Output must match the data below exactly from its first line through the line that contains "Select the V-Ray", with no other line.

(Stored records)
═══

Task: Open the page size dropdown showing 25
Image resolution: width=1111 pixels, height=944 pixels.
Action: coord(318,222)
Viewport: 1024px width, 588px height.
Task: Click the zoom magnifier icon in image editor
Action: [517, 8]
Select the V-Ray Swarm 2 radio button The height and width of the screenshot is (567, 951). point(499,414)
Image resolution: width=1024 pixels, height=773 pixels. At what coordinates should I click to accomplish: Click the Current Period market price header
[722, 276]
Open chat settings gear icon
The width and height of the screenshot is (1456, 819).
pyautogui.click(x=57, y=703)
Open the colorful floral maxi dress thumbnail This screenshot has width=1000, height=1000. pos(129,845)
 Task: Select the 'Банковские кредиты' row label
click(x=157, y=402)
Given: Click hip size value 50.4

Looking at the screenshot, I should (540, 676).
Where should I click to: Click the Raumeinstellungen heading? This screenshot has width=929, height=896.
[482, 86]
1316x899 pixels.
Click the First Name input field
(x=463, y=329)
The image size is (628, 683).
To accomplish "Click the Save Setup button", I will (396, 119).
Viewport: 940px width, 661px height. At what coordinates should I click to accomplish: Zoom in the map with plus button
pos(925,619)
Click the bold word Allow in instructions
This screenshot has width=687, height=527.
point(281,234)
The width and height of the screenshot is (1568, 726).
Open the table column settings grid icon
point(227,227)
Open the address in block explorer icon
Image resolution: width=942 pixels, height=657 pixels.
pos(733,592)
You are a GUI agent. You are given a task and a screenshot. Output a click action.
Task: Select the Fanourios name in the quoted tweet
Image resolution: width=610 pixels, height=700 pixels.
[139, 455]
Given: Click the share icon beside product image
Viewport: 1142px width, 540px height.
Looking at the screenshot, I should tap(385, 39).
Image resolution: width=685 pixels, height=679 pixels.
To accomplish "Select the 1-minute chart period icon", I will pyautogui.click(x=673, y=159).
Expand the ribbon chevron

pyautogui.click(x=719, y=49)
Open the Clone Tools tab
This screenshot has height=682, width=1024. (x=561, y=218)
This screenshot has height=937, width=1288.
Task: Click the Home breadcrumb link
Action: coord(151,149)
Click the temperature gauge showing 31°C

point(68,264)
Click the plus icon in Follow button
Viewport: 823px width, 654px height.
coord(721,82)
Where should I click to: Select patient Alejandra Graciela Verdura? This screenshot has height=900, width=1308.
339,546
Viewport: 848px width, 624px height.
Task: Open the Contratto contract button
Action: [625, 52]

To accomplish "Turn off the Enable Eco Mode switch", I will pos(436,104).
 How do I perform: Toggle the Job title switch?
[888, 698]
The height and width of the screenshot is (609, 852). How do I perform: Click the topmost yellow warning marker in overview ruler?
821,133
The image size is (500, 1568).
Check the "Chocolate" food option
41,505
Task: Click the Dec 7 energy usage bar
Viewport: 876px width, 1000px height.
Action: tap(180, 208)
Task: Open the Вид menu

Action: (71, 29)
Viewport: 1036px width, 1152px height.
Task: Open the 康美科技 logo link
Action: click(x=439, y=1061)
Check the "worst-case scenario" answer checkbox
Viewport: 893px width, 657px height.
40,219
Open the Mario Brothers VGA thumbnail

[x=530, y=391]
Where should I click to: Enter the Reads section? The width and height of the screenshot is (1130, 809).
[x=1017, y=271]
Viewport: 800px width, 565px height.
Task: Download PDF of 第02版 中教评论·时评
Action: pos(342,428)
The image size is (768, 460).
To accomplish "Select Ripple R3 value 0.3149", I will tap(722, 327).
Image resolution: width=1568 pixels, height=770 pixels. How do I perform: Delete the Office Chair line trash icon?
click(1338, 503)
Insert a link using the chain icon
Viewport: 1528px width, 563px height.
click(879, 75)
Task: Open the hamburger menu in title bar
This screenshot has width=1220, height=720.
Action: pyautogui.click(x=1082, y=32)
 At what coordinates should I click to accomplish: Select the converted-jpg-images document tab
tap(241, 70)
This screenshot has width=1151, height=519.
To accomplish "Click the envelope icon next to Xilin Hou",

═══

#### [Answer box]
Task: Open the page size dropdown showing 25
Image resolution: width=1111 pixels, height=944 pixels.
Action: coord(318,222)
Viewport: 1024px width, 588px height.
Task: Click the zoom magnifier icon in image editor
Action: [517, 8]
Select the V-Ray Swarm 2 radio button The height and width of the screenshot is (567, 951). point(499,414)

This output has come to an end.